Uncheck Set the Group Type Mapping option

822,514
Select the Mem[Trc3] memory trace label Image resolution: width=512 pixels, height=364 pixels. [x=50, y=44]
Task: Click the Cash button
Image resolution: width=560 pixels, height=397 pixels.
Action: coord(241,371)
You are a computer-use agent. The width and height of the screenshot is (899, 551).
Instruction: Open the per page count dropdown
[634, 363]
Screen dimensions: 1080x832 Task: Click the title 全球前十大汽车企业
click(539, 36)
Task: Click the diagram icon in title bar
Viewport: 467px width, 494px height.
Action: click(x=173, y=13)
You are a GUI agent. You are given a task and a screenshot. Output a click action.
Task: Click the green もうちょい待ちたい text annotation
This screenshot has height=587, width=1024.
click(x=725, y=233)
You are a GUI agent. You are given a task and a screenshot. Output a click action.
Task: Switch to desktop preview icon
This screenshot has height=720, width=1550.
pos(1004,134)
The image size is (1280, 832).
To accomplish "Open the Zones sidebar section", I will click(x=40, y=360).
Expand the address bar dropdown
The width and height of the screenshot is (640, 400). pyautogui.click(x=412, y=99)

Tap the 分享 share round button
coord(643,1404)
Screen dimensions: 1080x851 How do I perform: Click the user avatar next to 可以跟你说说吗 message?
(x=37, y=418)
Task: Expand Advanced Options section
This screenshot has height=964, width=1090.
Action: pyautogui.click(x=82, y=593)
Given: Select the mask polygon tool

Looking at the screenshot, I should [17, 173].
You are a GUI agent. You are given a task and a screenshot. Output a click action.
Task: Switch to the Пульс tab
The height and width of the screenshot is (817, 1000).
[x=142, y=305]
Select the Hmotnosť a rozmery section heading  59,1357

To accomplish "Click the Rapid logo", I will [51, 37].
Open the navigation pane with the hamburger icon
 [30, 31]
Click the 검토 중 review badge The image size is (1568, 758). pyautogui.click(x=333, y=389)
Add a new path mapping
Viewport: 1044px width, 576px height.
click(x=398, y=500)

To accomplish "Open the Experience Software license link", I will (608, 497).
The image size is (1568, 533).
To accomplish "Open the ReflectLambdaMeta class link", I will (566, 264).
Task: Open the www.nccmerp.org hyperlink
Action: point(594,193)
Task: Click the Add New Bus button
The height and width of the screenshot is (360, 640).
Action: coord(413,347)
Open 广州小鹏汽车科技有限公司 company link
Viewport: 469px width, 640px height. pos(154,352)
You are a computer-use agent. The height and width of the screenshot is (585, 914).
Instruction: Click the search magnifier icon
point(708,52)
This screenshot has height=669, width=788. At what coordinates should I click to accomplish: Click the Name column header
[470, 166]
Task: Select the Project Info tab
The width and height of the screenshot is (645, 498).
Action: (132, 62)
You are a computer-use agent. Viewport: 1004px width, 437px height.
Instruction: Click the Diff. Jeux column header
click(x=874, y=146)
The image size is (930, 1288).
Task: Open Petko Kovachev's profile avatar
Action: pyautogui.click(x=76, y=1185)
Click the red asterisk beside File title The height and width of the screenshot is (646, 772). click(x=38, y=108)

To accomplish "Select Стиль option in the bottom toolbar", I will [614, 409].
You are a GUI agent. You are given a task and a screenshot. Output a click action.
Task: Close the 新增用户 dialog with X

——

- **Activity**
The response should hold exactly the lines starting at the line with "Image resolution: width=560" and ending at the line with "Task: Click the green", and no other line of the material above.

- **Result below**
Image resolution: width=560 pixels, height=397 pixels.
Action: coord(241,371)
You are a computer-use agent. The width and height of the screenshot is (899, 551).
Instruction: Open the per page count dropdown
[634, 363]
Screen dimensions: 1080x832 Task: Click the title 全球前十大汽车企业
click(539, 36)
Task: Click the diagram icon in title bar
Viewport: 467px width, 494px height.
Action: click(x=173, y=13)
You are a GUI agent. You are given a task and a screenshot. Output a click action.
Task: Click the green もうちょい待ちたい text annotation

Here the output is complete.